Another issue for the Chiefs is, lack of leadership and motivation in the locker room. Andy Reid’s presence will demand respect and attention. As Clark Hunt said Monday:

“This is a very exciting day for me and my family and everyone affiliated with the Chiefs organization. A week ago today, when I began the search for our next head coach, I outlined a specific set of criteria that I believe best described the ideal candidate for our job. I knew that I wanted a proven leader who has built a successful program; I knew I was looking for an effective communicator, teacher and someone with a high football I.Q. and a strong work ethic. Finally – most importantly – I wanted a man of integrity, who would hold himself and those around him accountable to get the job done. What I didn’t know when I laid out those criteria last week was that I was effectively describing Andy Reid. Naturally, I was pleased to find someone who matched what I was looking for. I was even more excited once I spent time with Andy and got to know him as a person. He is warm and engaging, down to earth and we hit it off right away. It was fun to talk football with him; he is intelligent, receptive and you can tell that he has been around the game a long time. He is also humble, honest and appreciative of the opportunity to be a head coach in the National Football League. Andy is a proven winner who built an outstanding program in Philadelphia over the last 14 years. During his tenure with the Eagles, his teams qualified for the playoffs nine times and his teams went to the NFC Championship game five times. Andy led the Eagles to six NFC East division titles and the 2004 NFC Championship. He is fifth in career victories among active coaches and has been named NFL Coach of the Year three times during his career. As a teacher and communicator, he has demonstrated a unique ability to motivate his players. His knowledge of the game and humble, hardworking approach to his craft has made him one of the most respected voices in the National Football League.”

“In addition to his abilities as a coach, Andy is a man of integrity who cares deeply about his family and the people that he works with. He is well respected around the league for his character, humility and the genuine compassion that he demonstrates for his coaches, players, colleagues and most of all, his family.”

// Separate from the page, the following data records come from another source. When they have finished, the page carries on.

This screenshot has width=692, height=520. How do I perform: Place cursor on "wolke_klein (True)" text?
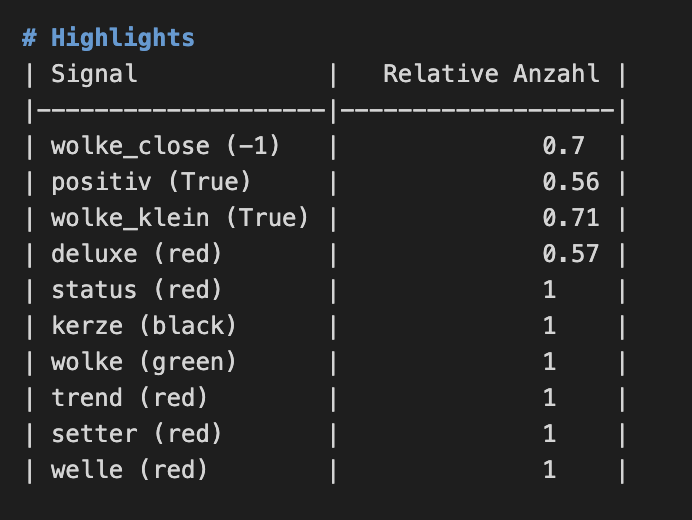[x=180, y=218]
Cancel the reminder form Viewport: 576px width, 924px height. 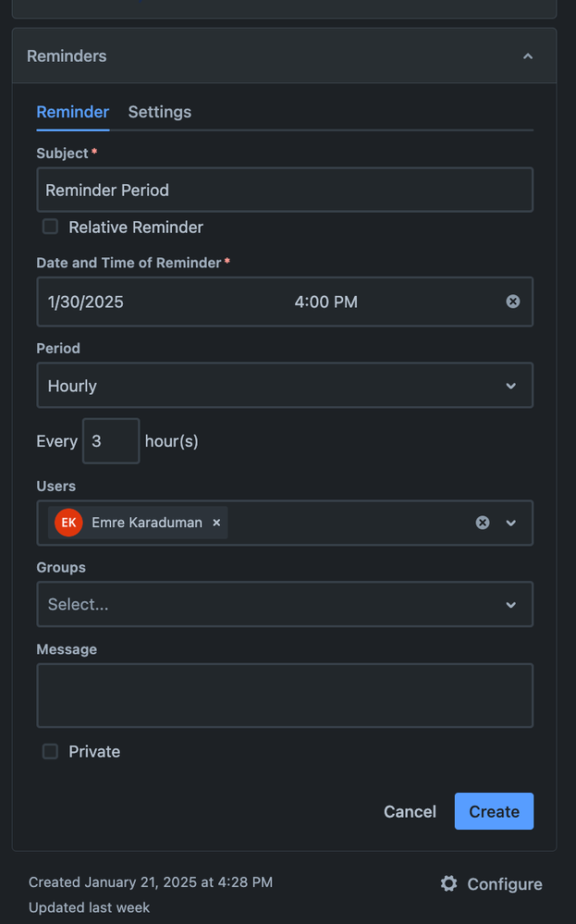[x=410, y=811]
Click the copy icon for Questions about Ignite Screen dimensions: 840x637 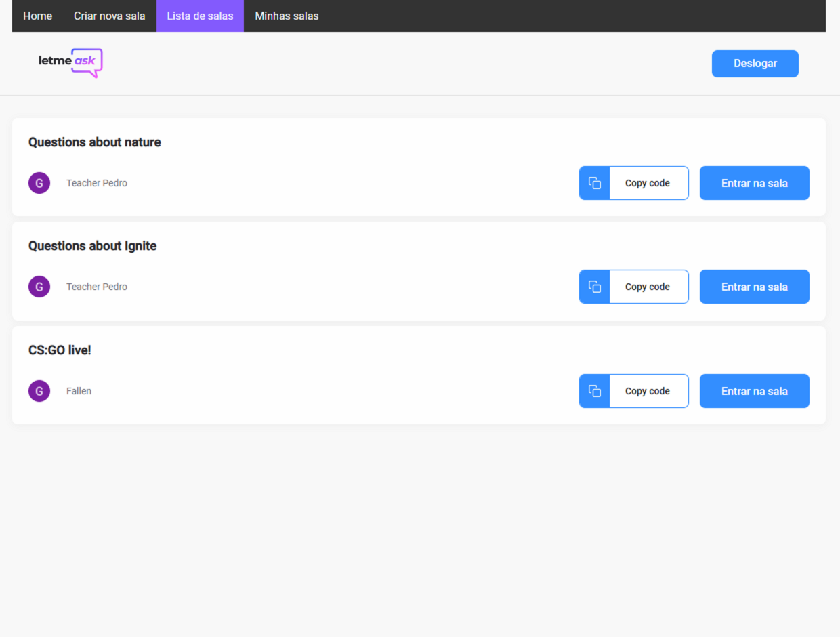(594, 286)
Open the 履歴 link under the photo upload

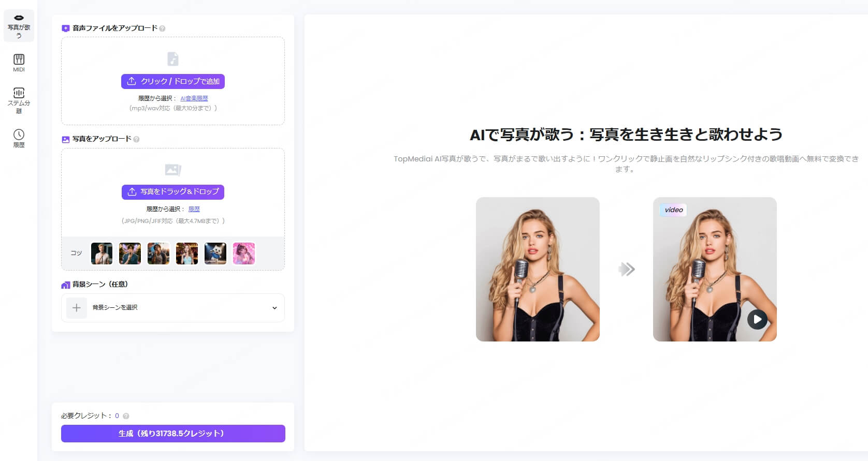(x=194, y=209)
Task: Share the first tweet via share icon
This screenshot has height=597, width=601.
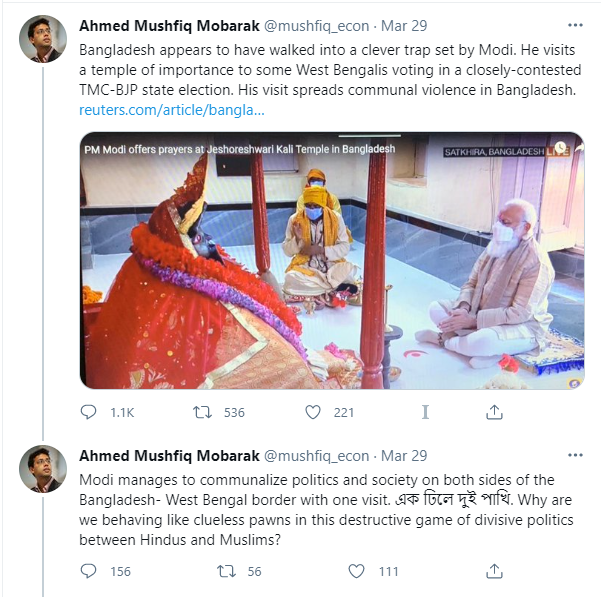Action: [494, 412]
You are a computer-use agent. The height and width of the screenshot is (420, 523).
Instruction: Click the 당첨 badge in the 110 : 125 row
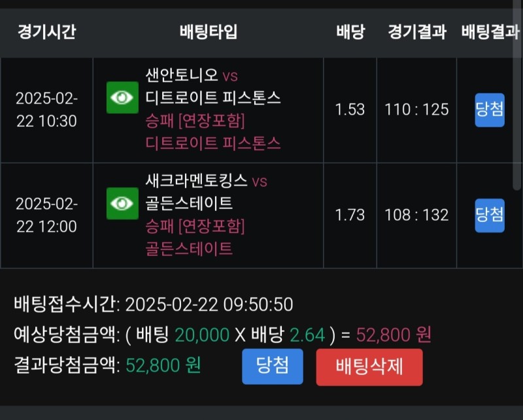pos(489,110)
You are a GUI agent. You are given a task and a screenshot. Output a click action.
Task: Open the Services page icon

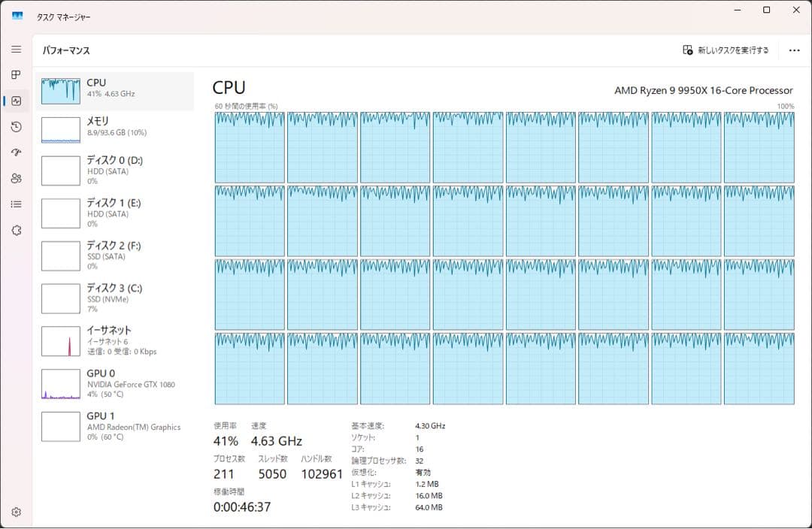coord(16,230)
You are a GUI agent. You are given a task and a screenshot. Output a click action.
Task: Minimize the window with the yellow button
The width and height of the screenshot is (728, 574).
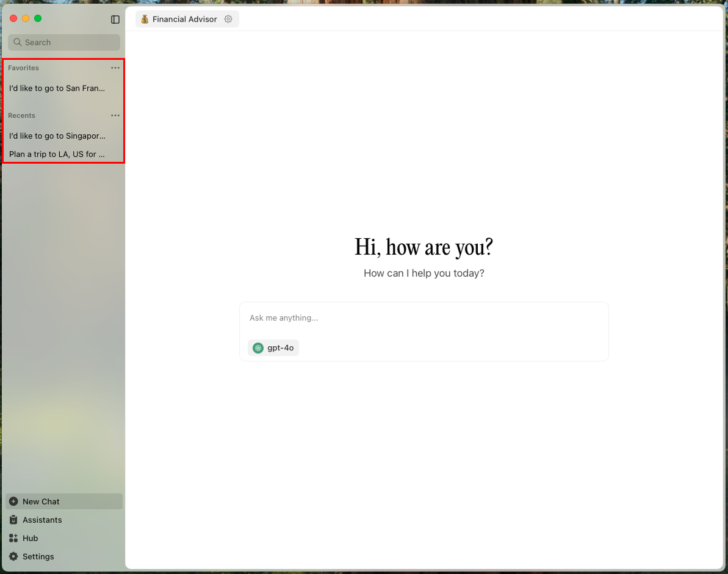click(26, 18)
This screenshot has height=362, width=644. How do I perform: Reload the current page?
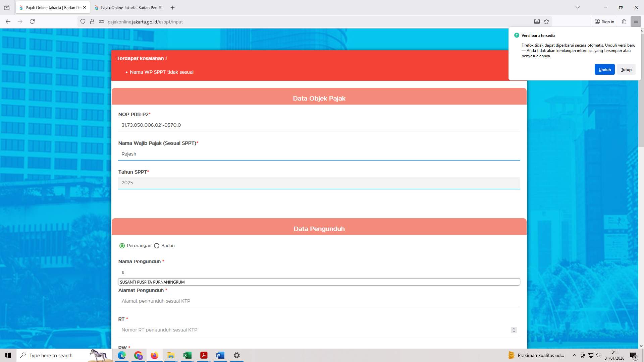(32, 21)
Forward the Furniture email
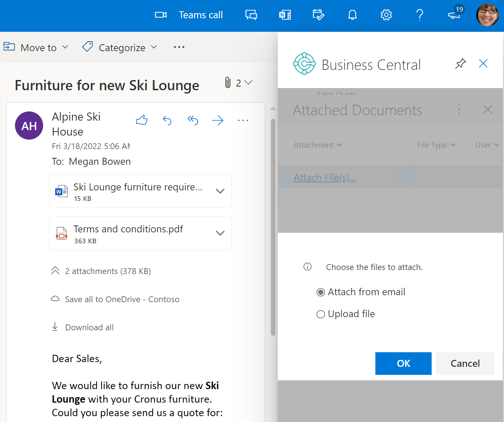 pos(217,120)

Kansas City fans should be excited. The hiring of Andy Reid is a huge victory for the Hunt family and all of Chiefs Nation. Much like he did with the Eagles in 1999, Andy Reid is about to return the Chiefs to relevancy. Sure, he has many things to fix in this organization, and many argue that the quarterback position needs the most attention. It will be fixed. Don’t worry Chiefs fans, if there’s one thing in particular that Mr. Reid excels at doing, it’s taking a quarterback of any caliber and turning him into something the franchise can be proud of.